• **Prompt**
Copy the material verbatim from the line with "This screenshot has height=1000, width=838." up to and including the line with "point(755,126)".
------
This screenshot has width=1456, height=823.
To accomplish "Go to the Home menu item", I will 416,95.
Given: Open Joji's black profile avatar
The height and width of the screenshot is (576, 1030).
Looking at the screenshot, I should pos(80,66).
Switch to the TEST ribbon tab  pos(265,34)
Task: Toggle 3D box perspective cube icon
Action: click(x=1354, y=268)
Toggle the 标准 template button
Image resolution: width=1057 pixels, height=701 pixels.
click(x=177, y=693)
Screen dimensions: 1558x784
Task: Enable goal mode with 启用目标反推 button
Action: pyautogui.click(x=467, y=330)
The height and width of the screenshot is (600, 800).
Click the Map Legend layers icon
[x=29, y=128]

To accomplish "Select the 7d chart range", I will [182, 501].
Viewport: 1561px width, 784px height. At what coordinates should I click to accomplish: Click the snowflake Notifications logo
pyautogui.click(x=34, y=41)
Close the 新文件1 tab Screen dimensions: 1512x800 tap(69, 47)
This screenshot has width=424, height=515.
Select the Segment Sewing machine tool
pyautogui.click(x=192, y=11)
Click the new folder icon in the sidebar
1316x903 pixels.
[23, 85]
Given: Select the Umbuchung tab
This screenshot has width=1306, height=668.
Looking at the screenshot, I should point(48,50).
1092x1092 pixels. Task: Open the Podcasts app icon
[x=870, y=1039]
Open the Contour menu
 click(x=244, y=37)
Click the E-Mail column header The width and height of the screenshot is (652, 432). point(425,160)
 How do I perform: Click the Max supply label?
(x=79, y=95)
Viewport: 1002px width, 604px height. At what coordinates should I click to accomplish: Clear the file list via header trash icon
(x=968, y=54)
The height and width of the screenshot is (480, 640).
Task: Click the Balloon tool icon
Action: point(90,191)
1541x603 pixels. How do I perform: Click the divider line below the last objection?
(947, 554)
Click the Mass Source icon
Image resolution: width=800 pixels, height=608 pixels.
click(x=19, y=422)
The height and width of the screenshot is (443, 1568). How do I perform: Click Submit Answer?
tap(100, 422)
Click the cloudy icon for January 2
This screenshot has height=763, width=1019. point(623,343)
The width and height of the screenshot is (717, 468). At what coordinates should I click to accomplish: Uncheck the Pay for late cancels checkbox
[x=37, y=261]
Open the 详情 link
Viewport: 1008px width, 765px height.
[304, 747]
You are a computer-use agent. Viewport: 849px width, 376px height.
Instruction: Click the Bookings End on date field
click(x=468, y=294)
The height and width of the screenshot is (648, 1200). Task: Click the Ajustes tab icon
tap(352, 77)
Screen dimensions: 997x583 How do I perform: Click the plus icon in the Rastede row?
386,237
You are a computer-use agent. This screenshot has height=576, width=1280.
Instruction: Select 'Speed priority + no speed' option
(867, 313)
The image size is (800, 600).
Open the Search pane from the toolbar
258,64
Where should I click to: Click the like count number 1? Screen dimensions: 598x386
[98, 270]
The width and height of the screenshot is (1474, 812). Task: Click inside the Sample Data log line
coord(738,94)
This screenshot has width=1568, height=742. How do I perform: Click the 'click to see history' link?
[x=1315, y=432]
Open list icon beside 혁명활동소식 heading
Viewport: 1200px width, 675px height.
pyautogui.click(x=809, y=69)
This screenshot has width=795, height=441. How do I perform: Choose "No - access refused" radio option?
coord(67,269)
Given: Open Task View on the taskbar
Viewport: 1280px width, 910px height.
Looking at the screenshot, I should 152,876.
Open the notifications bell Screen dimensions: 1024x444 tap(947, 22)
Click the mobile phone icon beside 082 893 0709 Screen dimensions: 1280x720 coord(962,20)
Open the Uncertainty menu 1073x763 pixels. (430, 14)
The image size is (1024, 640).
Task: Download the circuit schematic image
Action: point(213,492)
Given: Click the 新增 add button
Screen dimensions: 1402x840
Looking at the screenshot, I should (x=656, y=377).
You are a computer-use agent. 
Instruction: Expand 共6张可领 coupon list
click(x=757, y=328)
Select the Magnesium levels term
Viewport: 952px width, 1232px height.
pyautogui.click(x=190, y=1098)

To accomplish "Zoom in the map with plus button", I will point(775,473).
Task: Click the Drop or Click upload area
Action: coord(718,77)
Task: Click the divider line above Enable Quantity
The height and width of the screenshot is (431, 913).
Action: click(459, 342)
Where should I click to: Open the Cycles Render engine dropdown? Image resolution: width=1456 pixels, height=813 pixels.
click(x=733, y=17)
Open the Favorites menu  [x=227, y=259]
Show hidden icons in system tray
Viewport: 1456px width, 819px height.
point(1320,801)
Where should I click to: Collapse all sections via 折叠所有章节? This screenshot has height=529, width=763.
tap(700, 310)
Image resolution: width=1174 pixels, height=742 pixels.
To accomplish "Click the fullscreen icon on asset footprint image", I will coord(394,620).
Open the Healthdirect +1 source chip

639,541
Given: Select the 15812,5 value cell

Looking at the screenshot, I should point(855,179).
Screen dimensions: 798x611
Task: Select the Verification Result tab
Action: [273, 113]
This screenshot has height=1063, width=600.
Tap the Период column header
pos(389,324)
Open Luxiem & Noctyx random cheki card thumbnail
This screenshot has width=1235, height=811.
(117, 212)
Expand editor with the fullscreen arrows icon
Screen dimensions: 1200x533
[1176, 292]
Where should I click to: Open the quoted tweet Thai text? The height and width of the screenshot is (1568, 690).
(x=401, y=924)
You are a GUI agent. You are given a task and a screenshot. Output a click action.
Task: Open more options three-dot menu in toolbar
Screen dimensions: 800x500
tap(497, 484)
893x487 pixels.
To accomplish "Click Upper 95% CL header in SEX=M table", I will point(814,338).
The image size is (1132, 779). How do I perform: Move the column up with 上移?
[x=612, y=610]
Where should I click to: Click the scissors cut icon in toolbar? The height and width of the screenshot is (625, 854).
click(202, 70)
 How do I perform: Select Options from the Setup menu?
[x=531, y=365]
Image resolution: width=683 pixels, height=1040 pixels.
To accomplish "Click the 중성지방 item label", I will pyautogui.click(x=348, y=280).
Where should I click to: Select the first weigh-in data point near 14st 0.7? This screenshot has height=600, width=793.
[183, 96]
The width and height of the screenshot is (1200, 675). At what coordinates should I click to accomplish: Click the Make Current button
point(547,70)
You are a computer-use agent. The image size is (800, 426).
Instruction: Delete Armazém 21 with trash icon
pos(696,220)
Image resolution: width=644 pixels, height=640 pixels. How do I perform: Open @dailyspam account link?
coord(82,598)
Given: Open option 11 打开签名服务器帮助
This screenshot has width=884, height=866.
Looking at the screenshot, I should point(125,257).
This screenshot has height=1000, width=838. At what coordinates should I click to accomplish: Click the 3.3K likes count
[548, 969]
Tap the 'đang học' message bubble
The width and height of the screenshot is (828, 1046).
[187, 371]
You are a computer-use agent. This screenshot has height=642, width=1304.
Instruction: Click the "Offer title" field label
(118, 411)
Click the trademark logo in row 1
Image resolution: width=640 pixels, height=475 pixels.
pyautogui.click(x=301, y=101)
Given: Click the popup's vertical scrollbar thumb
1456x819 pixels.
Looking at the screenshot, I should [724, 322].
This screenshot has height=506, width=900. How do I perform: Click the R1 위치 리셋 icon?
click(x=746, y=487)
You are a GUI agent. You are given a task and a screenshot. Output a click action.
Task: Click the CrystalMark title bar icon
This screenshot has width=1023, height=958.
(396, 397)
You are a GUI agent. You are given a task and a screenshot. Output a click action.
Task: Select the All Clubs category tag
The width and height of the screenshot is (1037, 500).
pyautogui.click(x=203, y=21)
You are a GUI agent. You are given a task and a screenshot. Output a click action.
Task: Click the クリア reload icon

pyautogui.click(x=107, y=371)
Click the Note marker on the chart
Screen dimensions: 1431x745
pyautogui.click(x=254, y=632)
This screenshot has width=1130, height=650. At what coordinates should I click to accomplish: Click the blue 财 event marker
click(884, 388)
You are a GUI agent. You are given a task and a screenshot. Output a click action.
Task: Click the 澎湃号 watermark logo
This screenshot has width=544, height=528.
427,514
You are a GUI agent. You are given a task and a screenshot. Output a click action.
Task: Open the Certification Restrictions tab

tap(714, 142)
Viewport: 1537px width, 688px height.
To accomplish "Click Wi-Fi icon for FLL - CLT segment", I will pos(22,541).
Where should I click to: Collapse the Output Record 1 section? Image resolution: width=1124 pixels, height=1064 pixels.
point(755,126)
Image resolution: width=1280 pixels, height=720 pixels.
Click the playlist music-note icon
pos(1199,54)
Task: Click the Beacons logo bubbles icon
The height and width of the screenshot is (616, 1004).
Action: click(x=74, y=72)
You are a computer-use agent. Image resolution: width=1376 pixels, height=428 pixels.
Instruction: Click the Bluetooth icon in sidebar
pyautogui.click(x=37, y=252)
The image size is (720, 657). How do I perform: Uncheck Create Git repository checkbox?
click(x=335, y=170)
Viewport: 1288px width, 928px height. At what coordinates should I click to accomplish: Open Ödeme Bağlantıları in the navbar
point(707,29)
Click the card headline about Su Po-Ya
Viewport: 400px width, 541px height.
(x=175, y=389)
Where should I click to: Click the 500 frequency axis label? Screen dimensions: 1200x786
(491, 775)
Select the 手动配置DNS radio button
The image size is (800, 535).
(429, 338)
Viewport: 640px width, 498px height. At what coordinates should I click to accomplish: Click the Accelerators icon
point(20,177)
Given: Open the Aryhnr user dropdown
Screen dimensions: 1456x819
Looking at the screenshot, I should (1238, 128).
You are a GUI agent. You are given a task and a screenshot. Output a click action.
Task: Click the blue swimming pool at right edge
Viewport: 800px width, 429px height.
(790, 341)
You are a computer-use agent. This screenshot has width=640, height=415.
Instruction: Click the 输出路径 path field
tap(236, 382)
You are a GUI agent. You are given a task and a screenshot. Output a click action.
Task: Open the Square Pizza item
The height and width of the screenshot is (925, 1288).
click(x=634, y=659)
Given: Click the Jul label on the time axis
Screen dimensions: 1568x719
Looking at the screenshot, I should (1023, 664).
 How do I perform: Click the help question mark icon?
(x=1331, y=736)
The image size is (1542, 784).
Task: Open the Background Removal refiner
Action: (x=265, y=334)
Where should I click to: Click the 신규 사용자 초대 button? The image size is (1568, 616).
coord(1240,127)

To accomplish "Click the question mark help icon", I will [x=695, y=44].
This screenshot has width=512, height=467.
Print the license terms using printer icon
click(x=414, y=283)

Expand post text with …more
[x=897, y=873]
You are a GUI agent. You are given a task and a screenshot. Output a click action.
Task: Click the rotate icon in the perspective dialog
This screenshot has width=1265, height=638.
------
• **The reply**
This screenshot has height=1000, width=838. At what coordinates should I click to accomplish: Click the 3.3K likes count
[548, 969]
Tap the 'đang học' message bubble
The width and height of the screenshot is (828, 1046).
[187, 371]
You are a computer-use agent. This screenshot has height=642, width=1304.
Instruction: Click the "Offer title" field label
(118, 411)
Click the trademark logo in row 1
Image resolution: width=640 pixels, height=475 pixels.
pyautogui.click(x=301, y=101)
Given: Click the popup's vertical scrollbar thumb
1456x819 pixels.
Looking at the screenshot, I should [724, 322].
This screenshot has height=506, width=900. How do I perform: Click the R1 위치 리셋 icon?
click(x=746, y=487)
You are a GUI agent. You are given a task and a screenshot. Output a click action.
Task: Click the CrystalMark title bar icon
This screenshot has width=1023, height=958.
(396, 397)
You are a GUI agent. You are given a task and a screenshot. Output a click action.
Task: Select the All Clubs category tag
The width and height of the screenshot is (1037, 500).
pyautogui.click(x=203, y=21)
You are a GUI agent. You are given a task and a screenshot. Output a click action.
Task: Click the クリア reload icon

pyautogui.click(x=107, y=371)
Click the Note marker on the chart
Screen dimensions: 1431x745
pyautogui.click(x=254, y=632)
This screenshot has width=1130, height=650. At what coordinates should I click to accomplish: Click the blue 财 event marker
click(884, 388)
You are a GUI agent. You are given a task and a screenshot. Output a click action.
Task: Click the 澎湃号 watermark logo
This screenshot has width=544, height=528.
427,514
You are a GUI agent. You are given a task and a screenshot. Output a click action.
Task: Open the Certification Restrictions tab

tap(714, 142)
Viewport: 1537px width, 688px height.
To accomplish "Click Wi-Fi icon for FLL - CLT segment", I will pos(22,541).
Where should I click to: Collapse the Output Record 1 section? Image resolution: width=1124 pixels, height=1064 pixels.
point(755,126)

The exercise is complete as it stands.